Given those stakes, Price doesn’t think state education officials have given districts enough information about how the new system works. The district has known the change was coming for about a year, she said, but TEA has given districts only limited details about what it would look like.

Melissa DeSimone, executive director of research, assessment and accountability for the Northwest Independent School District, said she doesn’t have enough data yet to know whether the new scoring system is a cause for concern. So far, TEA has only used the automated engines to score last December’s end-of-course exams. The district has gotten raw scores from that round of testing, she said, but hasn’t yet received students’ responses to test questions. Districts should get those responses sometime in late March, she said. At that point, the district can go through students’ answers and see if they were scored appropriately, she said.

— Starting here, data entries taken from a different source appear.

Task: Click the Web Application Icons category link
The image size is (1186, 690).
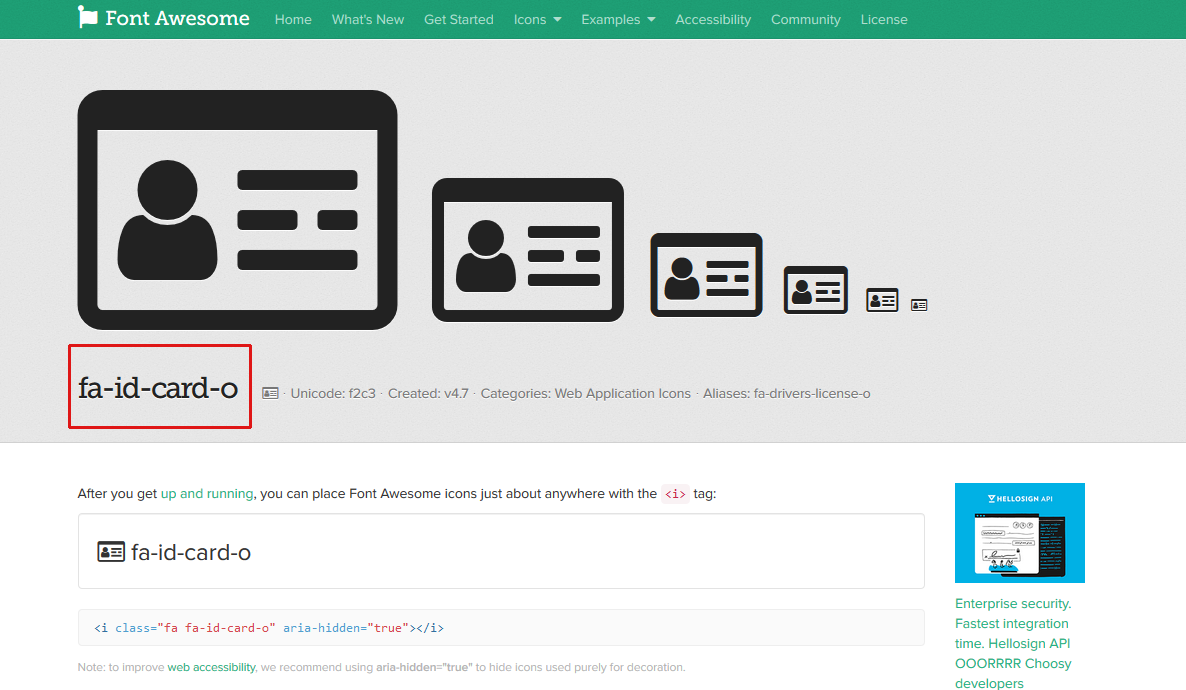Action: pos(622,394)
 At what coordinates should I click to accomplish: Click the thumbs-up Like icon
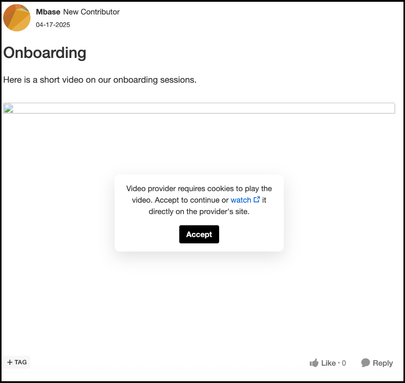(314, 363)
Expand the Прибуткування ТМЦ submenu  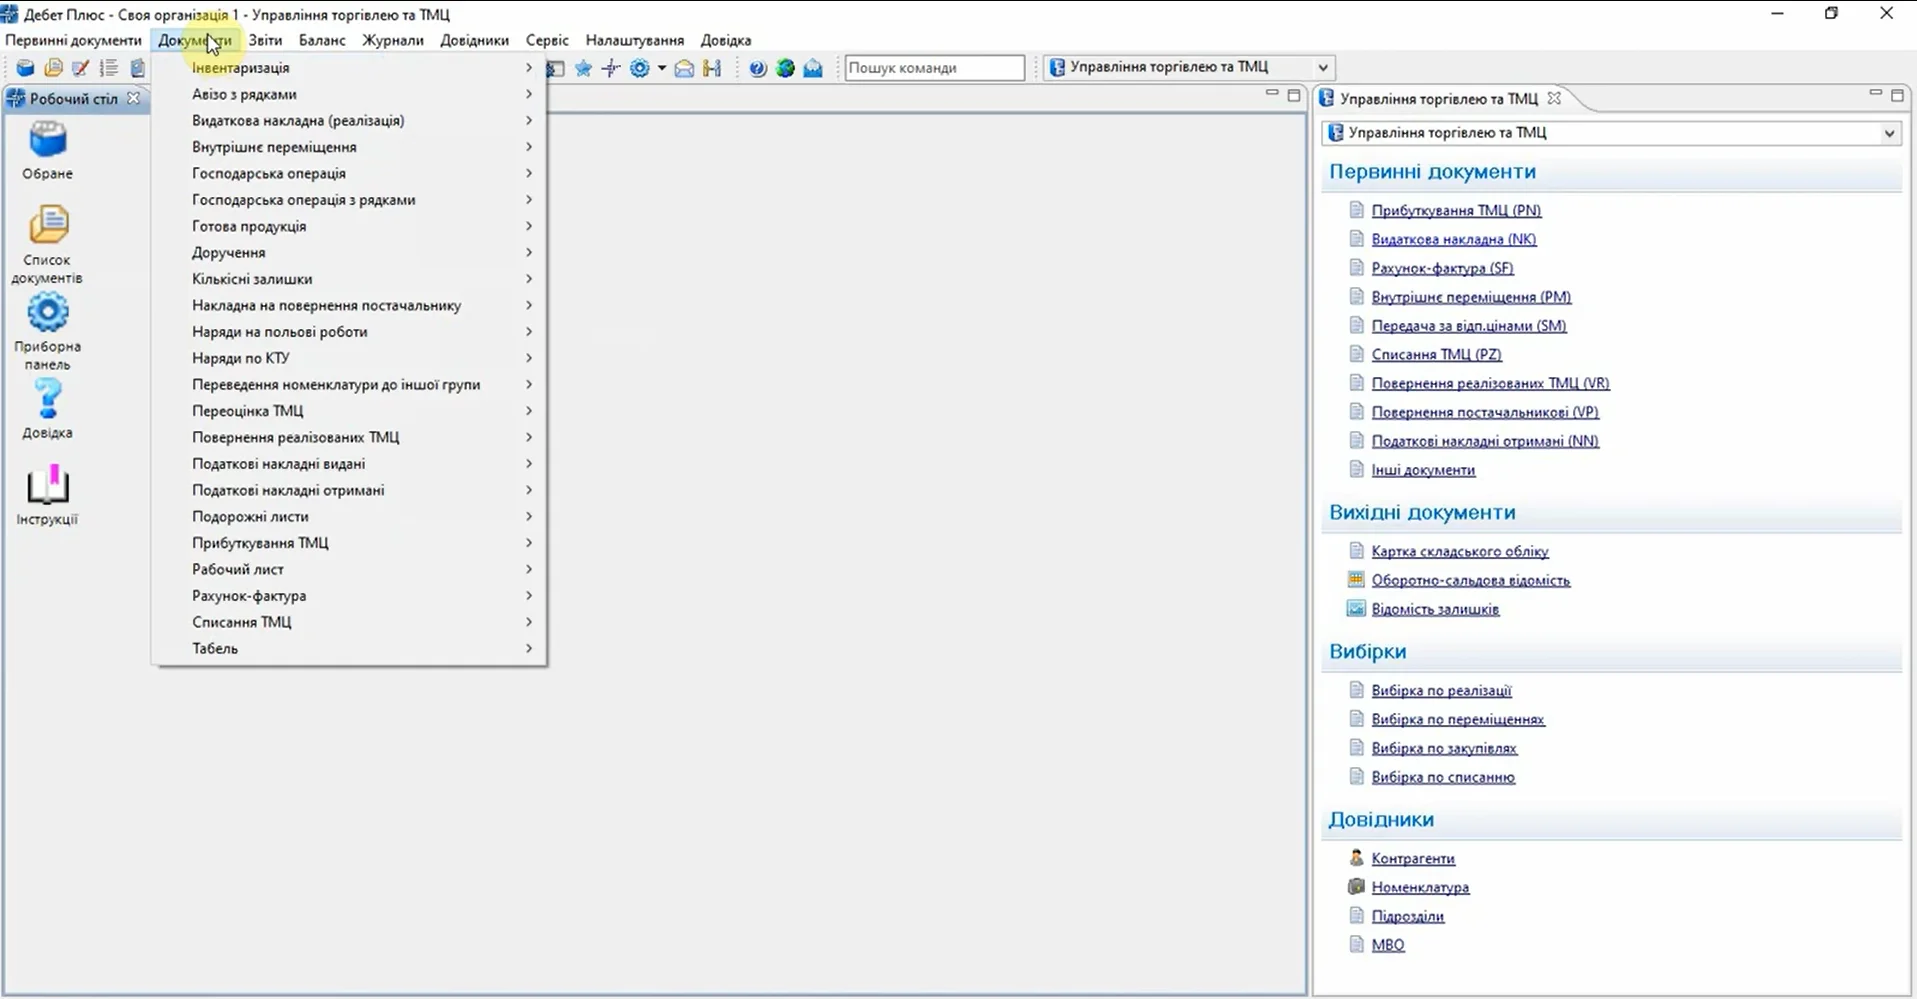click(260, 543)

If the district does find discrepancies between the scores that students received and the quality of their responses, officials can request that those tests be reevaluated by a human score, DeSimone said. The drawback is that those requests cost the district about $50 each if the scores come back the same, she said. The agency waives that fee if human scorers rate the response differently than the computer did.

District leaders have known that automated scoring was coming since the early part of last year, DeSimone said. The district didn’t adjust any of its test preparation because the automated scoring system is supposed to be based on the same rubric as human scoring, she said.

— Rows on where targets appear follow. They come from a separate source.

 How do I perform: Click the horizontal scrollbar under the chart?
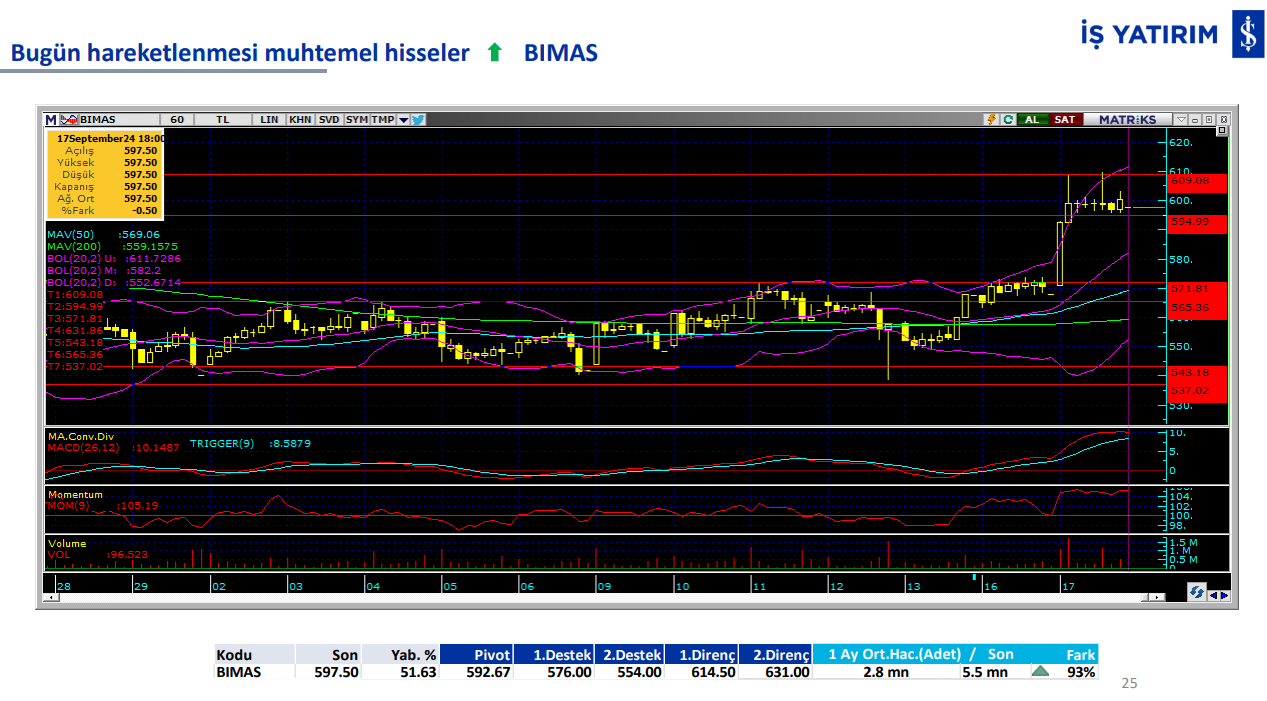pos(600,597)
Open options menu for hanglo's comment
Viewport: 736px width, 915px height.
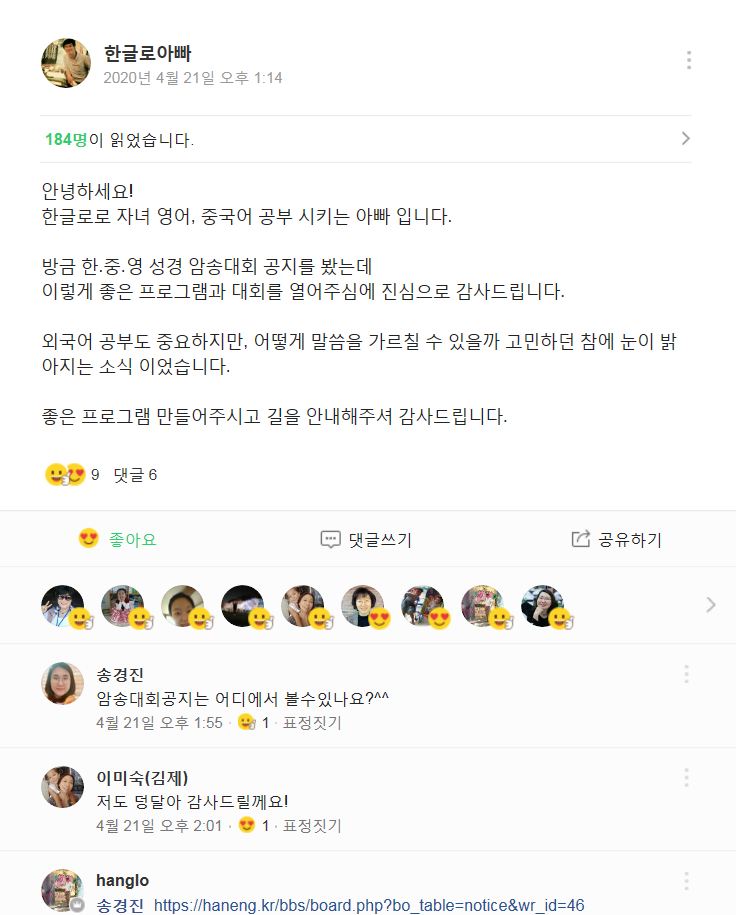point(686,881)
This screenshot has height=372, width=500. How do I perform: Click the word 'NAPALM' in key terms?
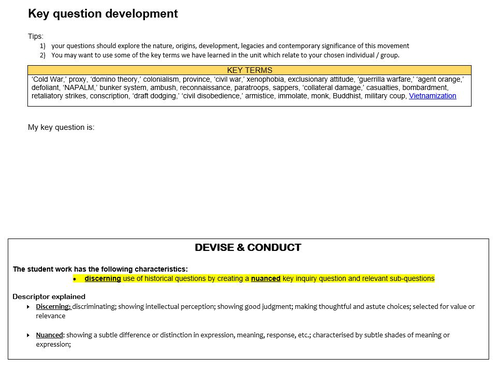tap(79, 88)
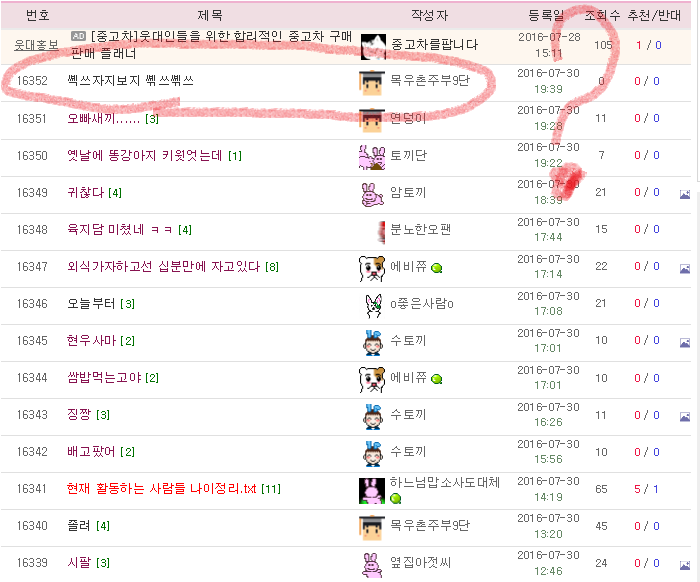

Fort Worth ISD officials weren’t available for an interview for this story. In an email, Melissa Kelly, the district’s associate superintendent of learning and leading, said there’s “a significant level of uncertainty” around how the new system will work.

So far, the district isn’t planning any major changes in response to the new scoring system, Kelly said. District leaders will stay focused on teaching Texas’ state-mandated standards and wait to see what results come out of the scoring change, she said.

Testing expert says automated scoring is growing

Kurt Geisinger, director of the Buros Center for Testing at the University of Nebraska–Lincoln, said the shift to automated grading shouldn’t be a big cause for concern for local school districts. Automated grading of essays is becoming more common across the country, he said, and for the most part, it’s been implemented without major problems.

A few years ago, Geisinger served as board chairman for the Graduate Review Examinations, an admissions test used for graduate schools across the country. At the time, the testing organization shifted to a hybrid AI-human grading model, where each test would be scored by both a computer and a human, he said. The organization found that the AI program did about as well as the human grader, he said.

Geisinger said one of the admissions exams in use across the country — he wouldn’t say which test — is graded at least in part using AI. The grading program analyzes essays based on about 40 different criteria, he said. But the three factors that end up being most critical to the final score are the length of the essay, the number of paragraphs and the average word length, he said. That means those tests aren’t so much measuring the quality of writing as a few factors that often correlate with good writing, he said.

Using those factors as a proxy for judging the quality of writing has some drawbacks, Geisinger said. If a test-taker uses longer words, it can be a sign of a larger vocabulary, he said. But the awkward use of big words makes for bad writing. If an AI system can’t tell whether the test-taker uses those words correctly, it may struggle to tell good writing from bad writing, he said.

Geisinger said some professors are also concerned about whether creativity in writing gets lost in the shift to AI grading, although he said he hasn’t seen any research to validate those concerns.

“I’ve heard English scholars say they wonder how someone like James Joyce would do on an AI-scored (test),” he said.